Ions push/deployments automation issues


Hi guys,

Trying to automate ions push/deployment using CodeBuild, I get stuck with an S3 error:

{:deploy-status ERROR, :message VPC endpoints do not support cross-region requests (Service: Amazon S3; Status Code: 403; Error Code: AccessDenied)}

To build, I use the clojure:tools-deps Docker image with the clojure -Adev tools/release.clj command that runs the function in this gist I’m using as a base as saw in the Ions `` documentation? post.

When running the Docker container locally on my machine with my AWS credentials it works fine, but not on CodeBuild.

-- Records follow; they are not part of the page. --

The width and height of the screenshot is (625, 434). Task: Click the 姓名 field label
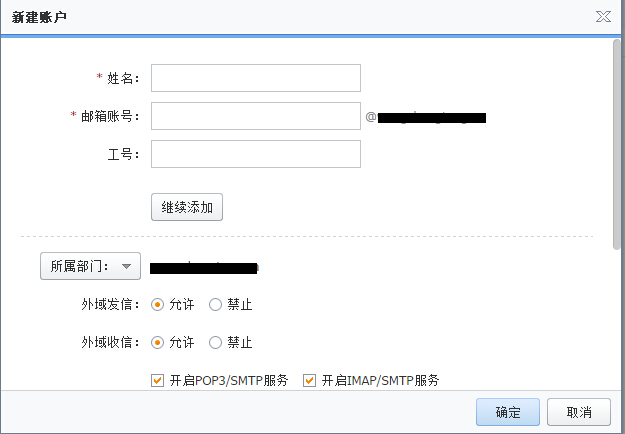(122, 78)
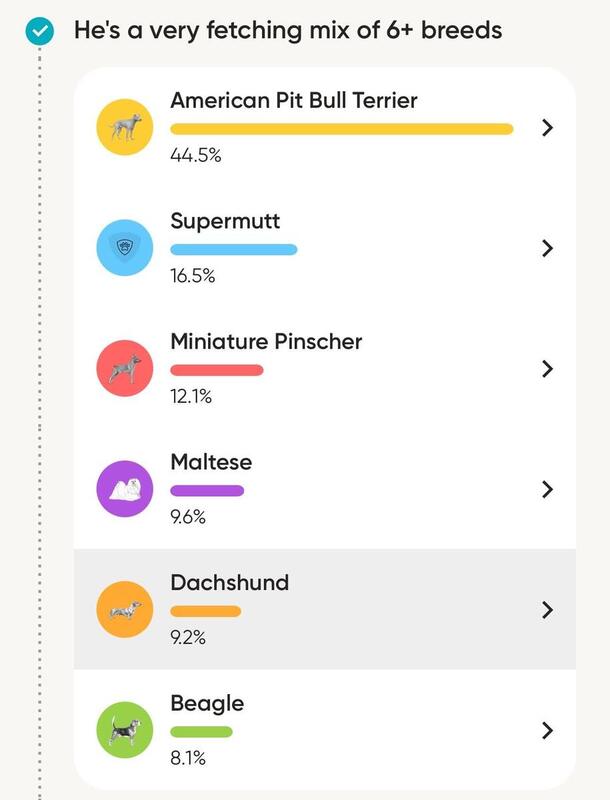Click the Dachshund breed title text
This screenshot has height=800, width=610.
[230, 582]
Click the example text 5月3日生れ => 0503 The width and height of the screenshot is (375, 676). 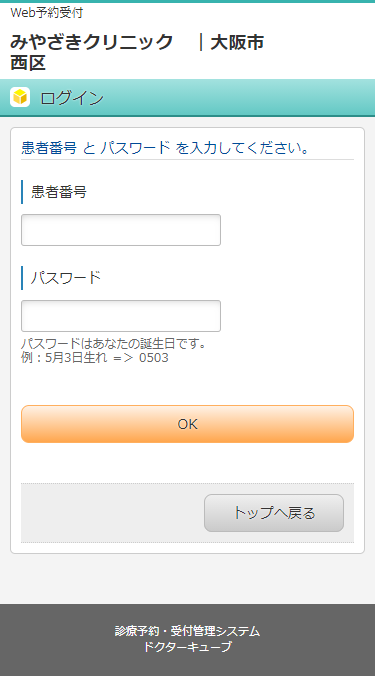click(x=107, y=358)
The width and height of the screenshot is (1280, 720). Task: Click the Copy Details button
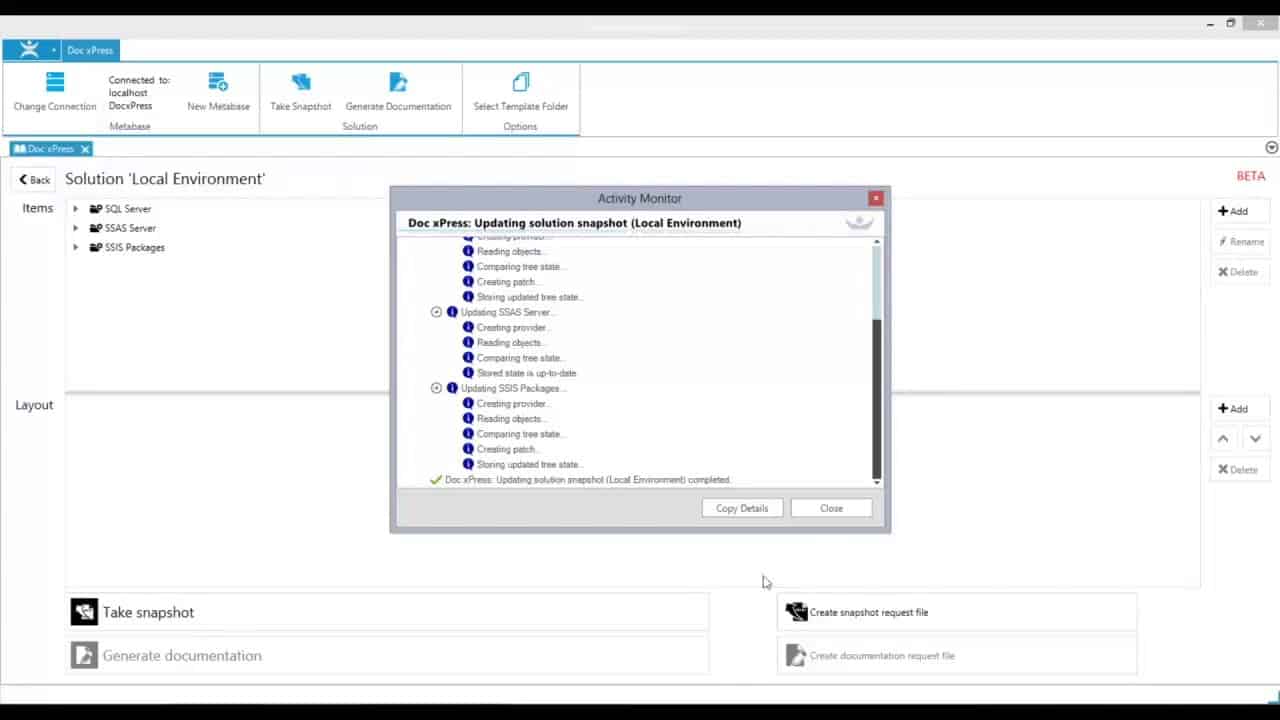(x=741, y=508)
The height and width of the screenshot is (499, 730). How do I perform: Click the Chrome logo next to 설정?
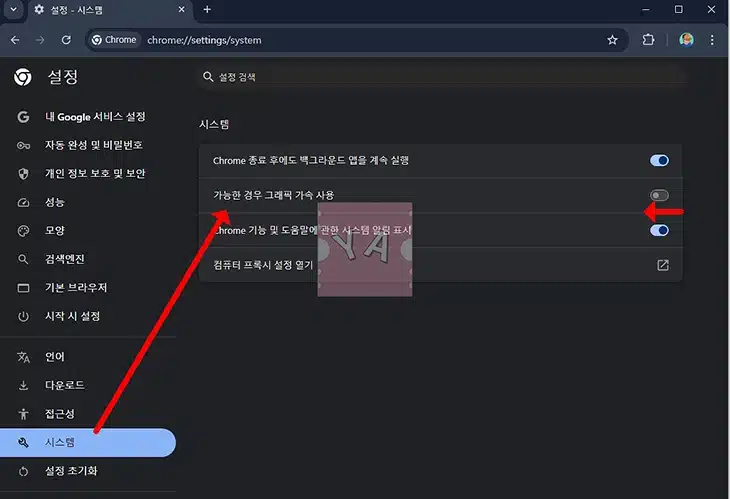23,77
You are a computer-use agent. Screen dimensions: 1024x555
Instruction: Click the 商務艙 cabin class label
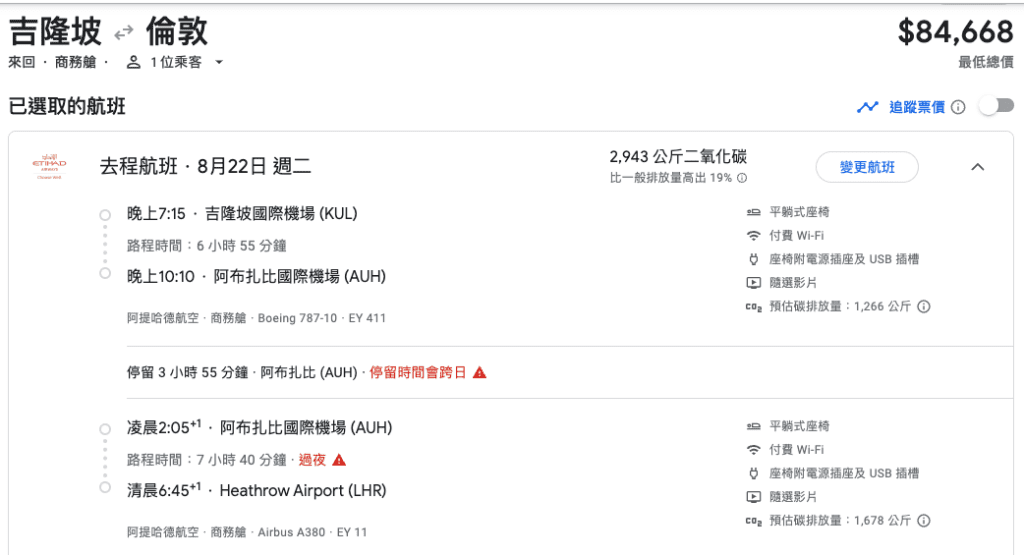click(75, 63)
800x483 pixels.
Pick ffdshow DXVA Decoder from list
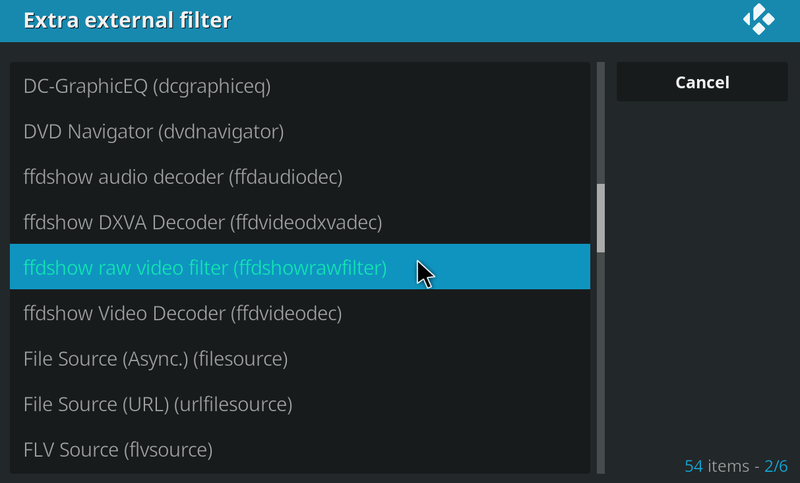pos(202,222)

I tried to set up CodeBuild to use my Datomic cluster’s VPC, without luck.
I made sure that CodeBuild has the permissions to access the Datomic code S3 bucket.
Also I’m on the same region for everything (Datomic, CodeBuild…) which is eu-west-1 (Ireland), hence my surprise on the cross-region error.

I also tried doing the same thing from a Jenkins instance we have on EC2 for other projects and got the same issue.

Am I missing something here?


CodeBuild uses a VPC endpoint to access S3. VPC endpoints are region-scoped for bucket access.

Because of this, the ‘instance’ that CodeBuild runs can only download from an S3 bucket in the same region where it is running.

The Datomic Maven repo (which is specified in your deps.edn) that hosts the ion-dev (and other) artifacts is hosted via an S3 bucket in us-east-1.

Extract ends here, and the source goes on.